Most of my being isn't even interested.
Going to Vegas during BCAPL Nationals. Not even interested in playing there, either. Just going for vacation and picked the same week.
I was sharing with a coworker how cool it is to not have to compete anymore. Don't have to deal with drama, or expectations, or disappointment, or all the emotions one goes through when competing.
Let's face it, I've had my good years. I don't expect to do well anymore because I don't play anymore. And.... I don't even miss playing.
I am blessed beyond belief that I was able to have such fantastic years in pool from 2013-2015. And it's kind of a small curse, because now that I have been successful, I feel fulfilled and want to step away from competing.
Maybe one day I will feel like getting in the ring again, but right now I can't even figure out if I have the desire to play in a ladies event tomorrow! lol. 10-15 years ago, I'd already be packed! I think if the atmosphere was like it used to be, I would go and try my now-old skills. There's just a lot of reasons NOT to play.
I've learned if you really want something, nothing can stop you. And you wont be on the fence. And right now, I can't decide what I want to do about playing in a regional ladies tournament semi-close to home lol. Doesn't that say something? Doesn't that show my interests have changed?
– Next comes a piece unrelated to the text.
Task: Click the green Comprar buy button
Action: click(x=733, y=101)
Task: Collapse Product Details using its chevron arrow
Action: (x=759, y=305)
I may wake up tomorrow morning and feel refreshed and energized and happy and then start that drive to the venue. Who knows.
It's tough to describe to people how moving on is not a bad thing. Things change. So many friends say, "you'll miss it!" If anything, not playing just reinforces I don't miss competing, don't miss the time, don't miss the energy or emotions. Funny, normally when we miss something, we think of the good times. While I have fond memories I'll never forget, I'm also thinking about all the things I don't have to go through anymore or deal with lol.
Again, will never, EVER, forget all those years competing, having fun, making friends, learning about mental toughness, etc.; it's all helped me become the woman I see in the mirror (who I like, btw). Competing gives one all sorts of learning experiences that help in every day life. I'm blessed beyond belief!